Supplied text ::
Top 15 African diaspora populations
Country | Population | Rank |
---|---|---|
Brazil | 85,783,143 | 1 |
United States | 38,499,304 | 2 |
Colombia | 9,452,872 | 3 |
Haiti | 8,701,439 | 4 |
Dominican Republic | 7,985,991 | 5 |
France | 4,200,000 | 6 |
Jamaica | 2,731,419 | 7 |
Venezuela | 2,641,481 – 6,999,926 | 8 |
United Kingdom | 2,080,000 | 9 |
Cuba | 1,126,894 | 10 |
Italy | 931,000 | 11 |
Peru | 875,427 | 12 |
Canada | 783,795 | 13 |
Ecuador | 680,000 | 14 |
Trinidad and Tobago | 610,000 | 15 |
Nicaragua | 520,786 | 16 |
The Americas
- African Americans – There are an estimated 40 million people of Black African descent in the US. Note that this figure (here, and in the chart, above) directly conflicts with information in this same article that says that 30% of US people have genetic content from the [post 1400] African diaspora.
- Afro-Latin American – There are an estimated 100 million people of African descent living in Latin America, making up 45 % of Brazil's population.[41] There are also sizeable African populations in Cuba, Haiti, Colombia, Dominican Republic and Venezuela.
- The population in the Caribbean is approximately 23 million. Significant numbers of African-descended people include Haiti – 8 million, Dominican Republic – 7.9 million, and Jamaica – 2.7 million,[42]
North America
Several migration waves to the Americas, as well as relocations within the Americas, have brought people of African descent to North America. According to the Schomburg Center for Research in Black Culture, the first African populations came to North America in the 16th century via Mexico and the Caribbean to the Spanish colonies of Florida, Texas and other parts of the South.[43] Out of the 12 million people from Africa who were shipped to the Americas during the transatlantic slave trade,[44] 645,000 were shipped to the British colonies on the North American mainland and the United States; another 1,840,000 arrived at other British colonies, chiefly the West Indies.[45] In 2000, African Americans comprised 12.1 percent of the total population in the United States, constituting the largest racial minority group. The African American population is concentrated in the southern states and urban areas.[46]
In the construction of the African Diaspora, the transatlantic slave trade is often considered the defining element, but people of African descent have engaged in eleven other migration movements involving North America since the 16th century, many being voluntary migrations, although undertaken in exploitative and hostile environments.[43]
In the 1860s, people from sub-Saharan Africa, mainly from West Africa and the Cape Verde Islands, started to arrive in a voluntary immigration wave to seek employment as whalers in Massachusetts. This migration continued until restrictive laws were enacted in 1921 that in effect closed the door on non-Europeans, but by that time, men of African ancestry were already a majority in New England’s whaling industry, with African Americans working as sailors, blacksmiths, shipbuilders, officers, and owners, eventually bringing their trade to California.[47]
1.7 million people in the United States are descended from voluntary immigrants from sub-Saharan Africa. African immigrants represent 6 percent of all immigrants to the United States and almost 5 percent of the African American community nationwide. About 57 percent immigrated between 1990 and 2000.[48] Immigrants born in Africa constitute 1.6 percent of the black population. People of the African immigrant diaspora are the most educated population group in the United States — 50 percent have bachelor's or advanced degrees, compared to 23 percent of native-born Americans.[49] The largest African immigrant communities in the United States are in New York, followed by California, Texas, and Maryland.[48] The states with the highest percentages of Africans in their total populations are Mississippi (36.3%), and Louisiana (32.5%). While not a state, the District of Columbia is 60.0% black. Refugees represent a minority.

Brief :: Please continue the passage on the African diaspora, picking up after its last sentence.

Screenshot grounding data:

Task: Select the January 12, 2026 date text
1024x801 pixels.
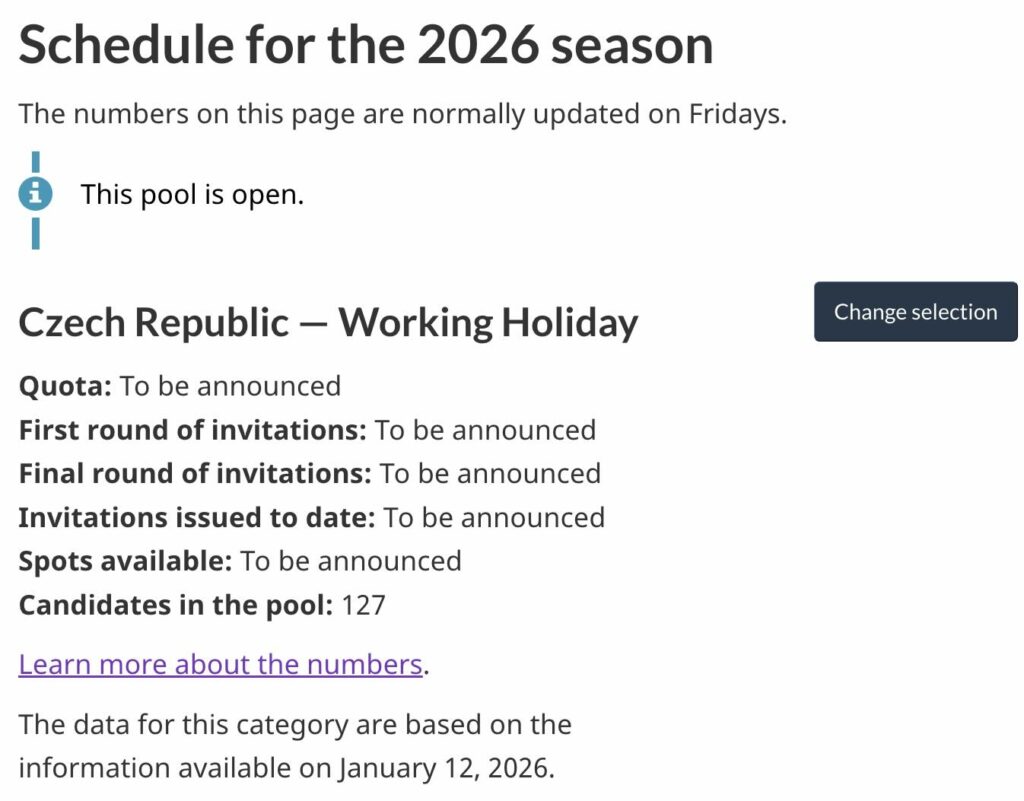Action: click(444, 768)
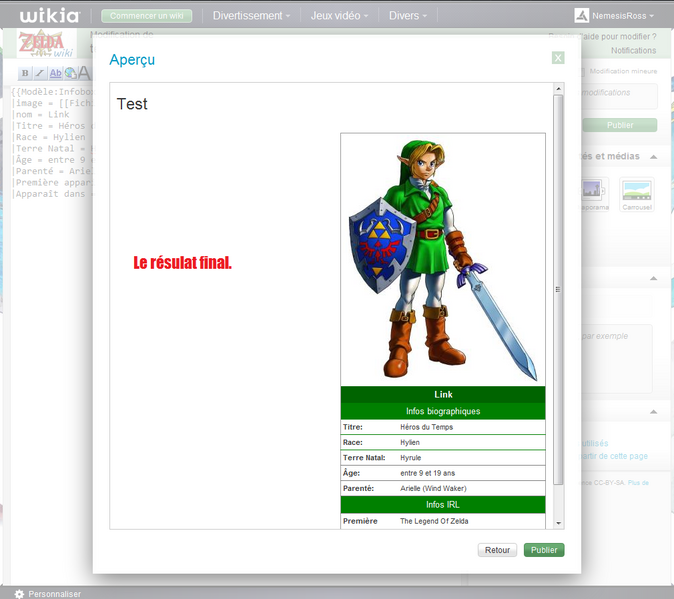Click the Commencer un wiki button
This screenshot has width=674, height=599.
coord(147,16)
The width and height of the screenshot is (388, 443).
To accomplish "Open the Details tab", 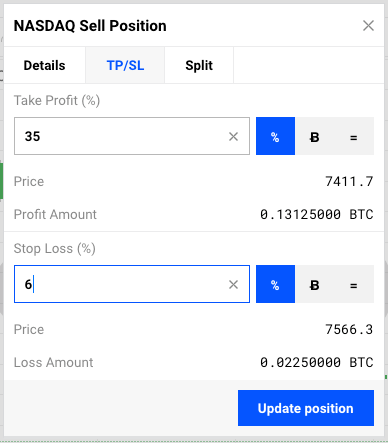I will coord(44,65).
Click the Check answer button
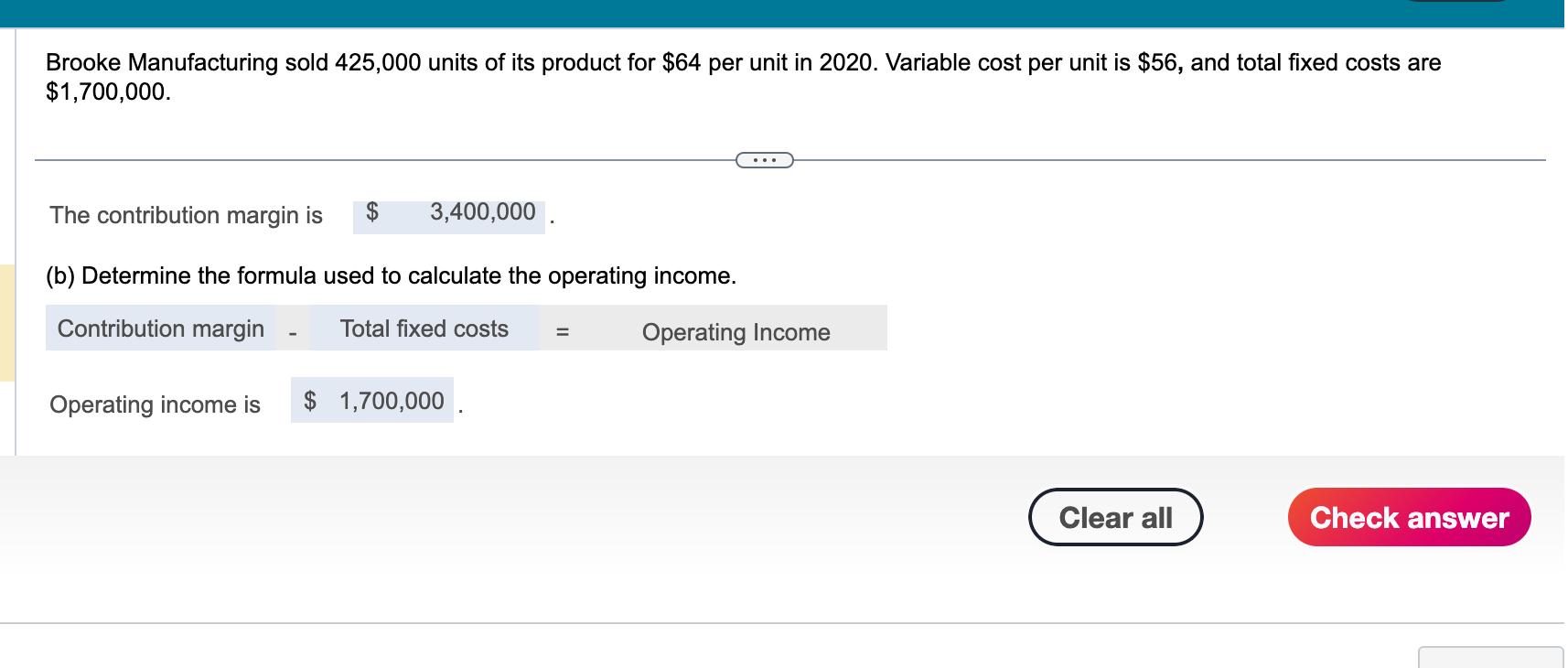Image resolution: width=1568 pixels, height=668 pixels. click(x=1408, y=517)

The answer ::
U.S. Bureau of the Census categorizes the population by race based on self-identification.[50] The census surveys have no provision for a "multiracial" or "biracial" self-identity, but since 2000, respondents may check off more than one box and claim multiple ethnicity that way.
Canada
Much of the earliest black presence in Canada came from the United States; comprising African Americans who came as Loyalists, or escaped to locations in Nova Scotia and Southwestern Ontario via the Underground Railroad. Slavery had begun to be outlawed in British North America as early as 1793. Later black immigration to Canada came primarily from the Caribbean, in such numbers that fully 70 per cent of all blacks now in Canada are of Caribbean origin.
As a result of the prominence of Caribbean immigration, the term "African Canadian", while sometimes used to refer to the minority of Canadian blacks who have direct African or African American heritage, is not normally used to denote black Canadians. Blacks of Caribbean origin are usually denoted as "West Indian Canadian", "Caribbean Canadian" or more rarely "Afro-Caribbean Canadian", but there remains no widely used alternative to "Black Canadian" which is considered inclusive of the African, Afro-Caribbean, and African-American black communities in Canada.
Latin America
At an intermediate level, in Latin America and in the former plantations in and around the Indian Ocean, descendants of enslaved people are a bit harder to define because many people are mixed in demographic proportion to the original slave population. In places that imported relatively few slaves (like Argentina or Chile), few if any are considered "black" today.[51] In places that imported many enslaved people (like Brazil or Dominican Republic), the number is larger, though most identify themselves as being of mixed, rather than strictly African, ancestry.[52]
In Peru, the African population was very mixed with the other white, Indian and mestizo population, so someone is identified as negro if he or she has visible African features. Some mestizos and whites have a degree of African admixture.
Europe
In Europe Union countries, Black African immigrants are neither specifically identified nor described in national statistics by the colour of their skin. At best, both first and subsequent generations are described in national statistics as "foreign born citizens". Of 42 countries surveyed by a European Commission against Racism and Intolerance study in 2007, it was found that 29 collected official statistics on country of birth, 37 on citizenship, 24 on religion, 26 on language, 6 on country of birth of parents, and 22 on nationality or ethnicity. The major result of this routine is that even though people of Black African descent may outnumber other ethnic minorities in some European countries, there is no statistical evidence to support the notion that they may qualify for special measures as minorities where they live. They are, in a word, invisible.[53]
United Kingdom
2 million (not including British Mixed) split evenly between Afro-Caribbeans and Africans.
France
Estimates of 2 to 3 million of African descent, although 1/4 of the Afro-French or French African population live in overseas territories.[54]
Italy
There are an estimated 755,000 to 1.2 million immigrants from Africa in Italy, with only a minority of Sub-Saharan Africans. Most of the latter come from West African countries such as Ghana, Nigeria, Senegal, and Ivory Coast.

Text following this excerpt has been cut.